Barack Obama has finally clinched it. After a lifetime of trying to introduce free healthcare for all, something which most of us in Europe take for granted, the Democrats have finally brought down the last bastion of conservatism and the world's most advanced nation will be able to provide the billions of dollars needed to look after the health of those who cannot afford the exorbitant charges of the insurers. If you were sick and uninsured in the US you are as good as dead.

One would imagine that the credit crunch had lots to do with this final assault, which breached the walls of this hitherto impregnable fortress. Just imagine it.

The battle for free healthcare for all has been raging since the Kennedy era, so much so that the late Ted Kennedy never tired of championing it!

What a pity he did not live long enough to see his dream come true.

We in Malta take free healthcare for granted. Most of us have little or no idea what this is costing the Exchequer. We also have not too many scruples about using it or abusing it.

That, however, is not for me to judge. The difference between old St Luke's Hospital and Mater Dei Hospital is like comparing a slum to Versailles. It is of paramount importance that this jewel in the crown of governmental achievements should remain as is, providing the healthcare we all require and deserve as citizens of Malta.

As an electoral war horse, healthcare is a dead cert winner, which is why I found the battle on US soil so puzzling.

The American system is probably even more convoluted than the Venetian system and it appears that senators on both sides of the House were more concerned with the money given to finance campaigns by the insurers than the votes of the common people.

This Democrat breakthrough will certainly turn the American economy on its head. Maybe now the US of A will not spend so much on armaments and, maybe, just maybe, there will be more harbingers of peace flying out of Capitol Hill than dogs of war. So, in the opinion of a humanist like me, the change in the US economy is a change for the better.

The American populace at large has reason to be grateful to the Democrats for pulling this one off after so many decades of back-biting, betrayal and skulduggery, although I have a feeling that the battle is not quite over yet and some skirmishing with stray bands of guerillas in the Senate may still be on the cards. Be that as it may, the Bill is now at a point of no return.

In Malta, we have had free healthcare for decades. Successive legislatures believe in this to the extent that our general hospital today is literally the equivalent of a five-star hotel in as far as hospitals go.

There are detractors who deem it to be an extravagance but, as a building, as a concept and as far as facilities are concerned, the standards are excellent and the present government appears to be searching to improve these continually.

When free healthcare was introduced in Malta the only private hospital as such was that of the Blue Sisters, which was more of a nursing home than a hospital. The British had Mtarfa and Bighi hospitals, which, correct me if I am wrong, were, in 1979, left in top working order to the then Malta government. What happened is a story that relies on hearsay and conjecture. Suffice it to say that Mtarfa was turned into a housing estate while Bighi was ransacked and left to ruin.

The sad thing is that, had these hospitals continued to function along with St Luke's, there would have been no need to build Mater Dei, would there? No use crying over spilt milk I hear you say and you are, no doubt, right, however, it is amazing how many millions of euros of my money and yours dear reader are wasted by successive governments on projects that, with foresight and good husbandry if not good housekeeping, would not have been necessary.

Can Malta sustain such lavish and all encompassing healthcare in future? That remains to be seen. I feel that no political party in its right mind would ever dream of backtracking on this sacred pact with the people of Malta by even one millimetre. The opposition sometimes insinuates that there may have been talks to introduce some payment methods calculated according to means tests but when one thinks that in America they are already discussing whether tanning clinics should fall under the free scheme and to what percentage, then the mind boggles at how far our transatlantic cousins can go as I sometimes find their methods even more inscrutable than Fu Manchu's.

Mater Dei is and will always remain the social war horse of the government whether Labour or Nationalist or whatever. It can never be otherwise unless the incumbent government has a death wish and, in the long run, the US, once its citizens, as we do, begin to look upon free healthcare as a necessity and not a luxury, will go the same way.

What this task involves: Please copy the healthcare column from the words "What a pity" through "soil so puzzling.", changing "Exchequer" to "Treasury".

Stored records

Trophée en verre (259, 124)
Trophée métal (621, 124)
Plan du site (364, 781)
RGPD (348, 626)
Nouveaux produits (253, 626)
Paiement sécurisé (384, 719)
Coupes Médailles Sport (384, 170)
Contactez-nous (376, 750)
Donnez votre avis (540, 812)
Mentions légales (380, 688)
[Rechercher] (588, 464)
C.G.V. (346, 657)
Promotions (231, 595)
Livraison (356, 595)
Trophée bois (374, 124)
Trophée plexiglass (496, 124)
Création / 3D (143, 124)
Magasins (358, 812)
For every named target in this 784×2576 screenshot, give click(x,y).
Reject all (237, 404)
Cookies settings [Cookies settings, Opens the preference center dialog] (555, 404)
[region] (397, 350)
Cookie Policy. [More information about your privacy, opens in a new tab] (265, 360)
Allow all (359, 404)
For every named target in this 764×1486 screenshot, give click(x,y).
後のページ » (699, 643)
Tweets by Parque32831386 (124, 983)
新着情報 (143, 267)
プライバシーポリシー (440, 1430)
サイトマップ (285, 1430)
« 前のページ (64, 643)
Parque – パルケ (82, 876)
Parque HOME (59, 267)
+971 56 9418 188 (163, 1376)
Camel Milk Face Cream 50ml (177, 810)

Expected answer:
What a pity he did not live long enough to see his dream come true.

We in Malta take free healthcare for granted. Most of us have little or no idea what this is costing the Treasury. We also have not too many scruples about using it or abusing it.

That, however, is not for me to judge. The difference between old St Luke's Hospital and Mater Dei Hospital is like comparing a slum to Versailles. It is of paramount importance that this jewel in the crown of governmental achievements should remain as is, providing the healthcare we all require and deserve as citizens of Malta.

As an electoral war horse, healthcare is a dead cert winner, which is why I found the battle on US soil so puzzling.